Dark solitonic interaction and conservation laws for a higher-order [formula omitted]-dimensional nonlinear Schrödinger-type equation in a Heisenberg ferromagnetic spin chain with bilinear and biquadratic interaction

Abstract

In this paper, a higher-order (2+1)-dimensional nonlinear Schrödinger-type equation is investigated, which describes the nonlinear spin dynamics of the (2+1)-dimensional Heisenberg ferromagnetic spin chain with bilinear and biquadratic interaction. Lax pair and infinite-number conservation laws are constructed, which could prove the existence of the multi-soliton solutions.

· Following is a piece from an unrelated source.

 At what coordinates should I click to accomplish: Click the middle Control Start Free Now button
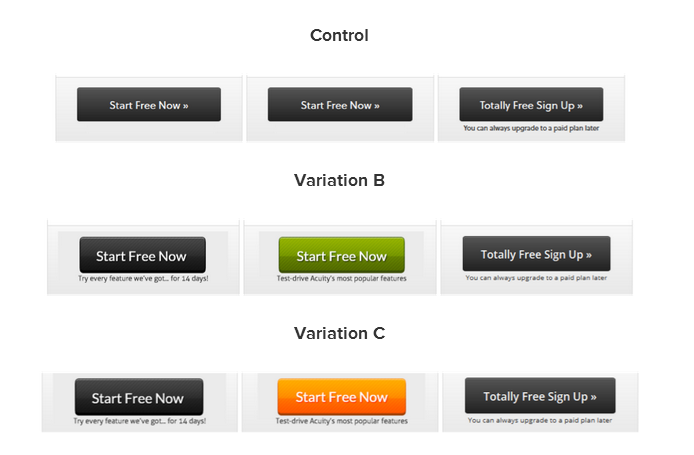click(340, 104)
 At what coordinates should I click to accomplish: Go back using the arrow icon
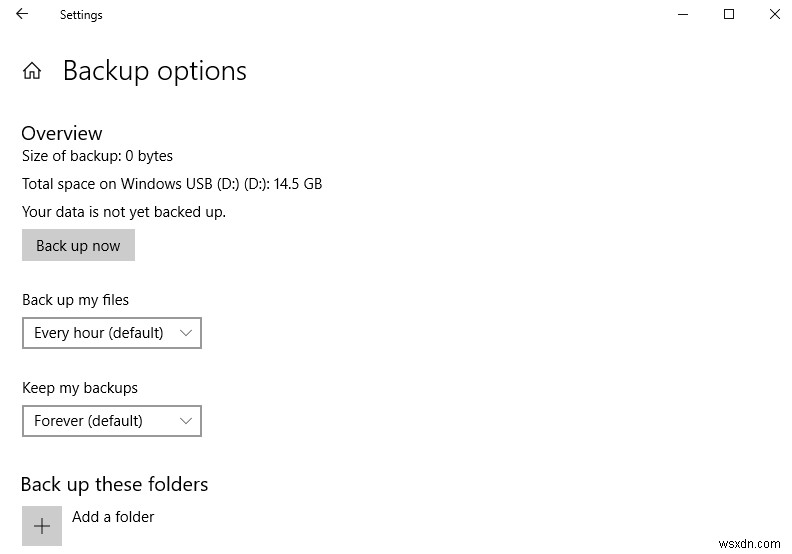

Via the auxiliary function, bilinear forms and dark-soliton solutions are derived. Properties and interaction patterns for the dark solitons are investigated: (i) Effects on the dark solitons arising from the bilinear interaction, biquadratic interaction and lattice parameter are discussed. (ii) Through the asymptotic analysis, elastic and inelastic interaction between the two solitons is discussed analytically and graphically, respectively. Due to the elastic interaction, amplitudes and velocities of the two dark solitons remain unchanged with the distortion of the interaction area, except for certain phase shifts. However, in virtue of the inelastic interaction, amplitudes of the dark solitons reduce to zero, without the distortion. (iii) Elastic interaction among the three dark solitons is investigated, which implies that the properties of the elastic interaction among the three are similar to that between the two, except for the more complicated distortion. Inelastic–elastic interaction is also investigated, which implies that the interaction between the inelastic region and the dark soliton is elastic. (iv) Linear stability analysis is proposed, which is used to analyze the properties of modulation instability and proves that the dark solitons are modulationally stable.